Sgt Maj. Steven Lunsford mans the .50-caliber machine gun on a CH-53E Super Stallion during a recent mission in the Afghan sky. Lunsford is the sergeant major of Marine Heavy Helicopter Squadron 464.
-- Photo by Cpl. Brian Adam Jones
By Brian Adam Jones
Boarding a CH-53E Super Stallion at Camp Bastion, Afghanistan, recently, I thought a member of the helicopter’s crew looked familiar.
For a recent project I was working in the Helmand River valley, I flew on a Super Stallion from Camp Bastion, a major aviation port in Afghanistan, to a small landing zone attached to a patrol base.
As one of the first passengers on the aircraft at Camp Bastion, I attentively watched a Marine in a flight suit as he attended to cargo being loaded onto the massive aircraft.
Crew chiefs or aerial observers aid with the operations of the helicopter, manning .50-caliber machine guns and managing passengers and cargo. This post is frequently stood by young, junior Marines and noncommissioned officers, but from what I could see of him from under the visor on his helmet, this Marine was older, and I knew him from somewhere.
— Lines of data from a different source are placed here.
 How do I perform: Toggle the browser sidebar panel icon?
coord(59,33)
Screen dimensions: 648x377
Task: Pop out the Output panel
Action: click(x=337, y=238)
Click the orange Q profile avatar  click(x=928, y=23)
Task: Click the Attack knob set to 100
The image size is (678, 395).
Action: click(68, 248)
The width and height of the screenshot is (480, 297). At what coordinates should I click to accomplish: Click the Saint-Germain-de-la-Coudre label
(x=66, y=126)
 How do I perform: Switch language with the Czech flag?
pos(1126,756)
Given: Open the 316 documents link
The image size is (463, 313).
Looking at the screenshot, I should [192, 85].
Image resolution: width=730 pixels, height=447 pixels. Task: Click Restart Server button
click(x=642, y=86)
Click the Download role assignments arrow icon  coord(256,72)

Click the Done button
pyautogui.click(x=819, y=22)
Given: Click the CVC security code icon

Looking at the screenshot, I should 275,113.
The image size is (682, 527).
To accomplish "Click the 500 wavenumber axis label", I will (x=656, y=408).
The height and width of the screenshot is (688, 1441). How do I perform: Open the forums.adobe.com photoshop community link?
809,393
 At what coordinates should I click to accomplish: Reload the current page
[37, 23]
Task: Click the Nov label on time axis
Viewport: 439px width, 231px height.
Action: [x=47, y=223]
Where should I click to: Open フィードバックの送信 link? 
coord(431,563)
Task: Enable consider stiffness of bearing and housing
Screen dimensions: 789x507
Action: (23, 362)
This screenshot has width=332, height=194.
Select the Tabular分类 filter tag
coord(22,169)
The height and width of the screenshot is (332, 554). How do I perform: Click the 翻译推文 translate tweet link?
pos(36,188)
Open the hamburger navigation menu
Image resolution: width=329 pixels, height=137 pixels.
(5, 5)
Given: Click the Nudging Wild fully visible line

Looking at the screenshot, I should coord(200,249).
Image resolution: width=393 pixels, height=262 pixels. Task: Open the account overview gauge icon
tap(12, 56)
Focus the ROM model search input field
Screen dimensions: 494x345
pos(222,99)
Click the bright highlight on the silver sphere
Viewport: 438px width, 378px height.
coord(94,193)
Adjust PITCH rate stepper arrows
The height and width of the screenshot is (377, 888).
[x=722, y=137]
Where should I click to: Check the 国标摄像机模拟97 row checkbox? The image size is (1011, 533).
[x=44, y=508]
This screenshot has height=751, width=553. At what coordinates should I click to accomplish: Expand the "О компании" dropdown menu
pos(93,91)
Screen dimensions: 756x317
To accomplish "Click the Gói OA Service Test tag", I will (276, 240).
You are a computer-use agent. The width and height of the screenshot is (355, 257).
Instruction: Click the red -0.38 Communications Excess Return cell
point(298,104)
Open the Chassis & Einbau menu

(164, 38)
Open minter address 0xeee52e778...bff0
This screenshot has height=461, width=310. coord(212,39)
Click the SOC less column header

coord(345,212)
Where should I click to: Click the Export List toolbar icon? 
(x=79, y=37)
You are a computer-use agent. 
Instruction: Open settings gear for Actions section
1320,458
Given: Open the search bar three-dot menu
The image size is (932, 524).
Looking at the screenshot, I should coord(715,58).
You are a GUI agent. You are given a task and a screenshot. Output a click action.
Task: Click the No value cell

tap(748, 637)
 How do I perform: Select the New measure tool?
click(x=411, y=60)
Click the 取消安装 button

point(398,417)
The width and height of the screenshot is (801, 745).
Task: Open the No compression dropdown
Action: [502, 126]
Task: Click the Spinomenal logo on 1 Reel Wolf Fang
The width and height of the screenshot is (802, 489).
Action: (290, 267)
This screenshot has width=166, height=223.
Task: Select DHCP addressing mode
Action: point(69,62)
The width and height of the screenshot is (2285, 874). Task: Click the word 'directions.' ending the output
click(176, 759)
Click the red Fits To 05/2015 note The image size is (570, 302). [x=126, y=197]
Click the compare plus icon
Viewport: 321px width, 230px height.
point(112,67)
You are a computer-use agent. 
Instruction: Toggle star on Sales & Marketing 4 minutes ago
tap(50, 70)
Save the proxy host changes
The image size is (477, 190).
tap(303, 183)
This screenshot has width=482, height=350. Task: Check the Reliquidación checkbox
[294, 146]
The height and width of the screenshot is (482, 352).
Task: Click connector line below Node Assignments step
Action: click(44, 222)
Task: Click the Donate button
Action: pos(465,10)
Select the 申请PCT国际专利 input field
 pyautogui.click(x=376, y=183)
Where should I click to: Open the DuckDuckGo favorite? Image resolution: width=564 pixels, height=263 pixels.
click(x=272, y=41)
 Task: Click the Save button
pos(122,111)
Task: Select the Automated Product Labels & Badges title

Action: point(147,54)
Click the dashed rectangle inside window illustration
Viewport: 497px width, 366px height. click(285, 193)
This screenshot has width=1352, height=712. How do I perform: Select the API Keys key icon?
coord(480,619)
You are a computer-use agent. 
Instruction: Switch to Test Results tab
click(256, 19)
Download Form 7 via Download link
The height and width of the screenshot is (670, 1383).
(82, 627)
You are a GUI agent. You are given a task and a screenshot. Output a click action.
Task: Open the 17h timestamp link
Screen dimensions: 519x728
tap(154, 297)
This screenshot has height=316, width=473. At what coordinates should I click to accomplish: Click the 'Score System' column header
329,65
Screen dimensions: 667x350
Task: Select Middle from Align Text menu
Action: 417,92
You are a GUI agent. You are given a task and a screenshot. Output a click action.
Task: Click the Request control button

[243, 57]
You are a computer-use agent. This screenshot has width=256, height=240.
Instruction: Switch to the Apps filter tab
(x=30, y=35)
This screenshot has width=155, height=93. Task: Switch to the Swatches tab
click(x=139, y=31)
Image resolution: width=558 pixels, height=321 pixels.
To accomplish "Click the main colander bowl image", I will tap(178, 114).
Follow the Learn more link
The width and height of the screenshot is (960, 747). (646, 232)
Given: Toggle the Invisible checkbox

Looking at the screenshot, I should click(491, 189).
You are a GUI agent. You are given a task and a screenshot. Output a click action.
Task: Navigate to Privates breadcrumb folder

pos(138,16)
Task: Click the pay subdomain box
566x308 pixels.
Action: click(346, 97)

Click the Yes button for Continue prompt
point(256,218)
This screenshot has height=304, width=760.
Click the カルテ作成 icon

He was Sgt. Maj. Steven Lunsford, the sergeant major of Marine Heavy Helicopter Squadron 464, and I’d worked with him a few times before. A squadron’s sergeant major serves as its senior enlisted Marine and advises the commanding officer. Sergeant major is the top enlisted rank in the Marine Corps.
As a combat journalist with 2nd Marine Aircraft Wing (Forward) I had gone out to the squadron a few times to write stories on the Marines or facilitate interviews with their hometown newspapers. I had always had a great impression of the lanky sergeant major with a screaming flat top and a Kentucky drawl.
On one occasion, I saw him address the noncommissioned officers in his squadron, jumping onto a cargo box and reassuring them, “Don’t worry, if I fall, my catlike reflexes will kick in.”
As I sat in the aircraft’s canvas seat, watching him ratchet cargo down and man the machine gun, I thought of what a fantastic demonstration of leadership this must be for his Marines. According to his biography, he never served with an aviation unit before checking in with Marine Heavy Helicopter Squadron 464 in 2010, 21 years into his Marine Corps career.
Flying on missions with his Marines sends the right message to them, and also gives him firsthand understanding of what they go through.
A Marine once told me that the best relationships you build in this gun club are with the Marines you sweat alongside, the ones you did pushups in the sand with in boot camp. It is in that spirit that I encountered Sgt. Maj. Steven Lunsford in the Afghan sky that day.
As always, I appreciate feedback. I hope you all stay posted as I chronicle my experiences as an enlisted Marine in Afghanistan over the next several weeks.
Super Stallion with Marine Heavy Helicopter Squadron 464 departs from a landing zone in Helmand province, Afghanistan, with Sgt Maj. Steven Lunsford as a part of the crew.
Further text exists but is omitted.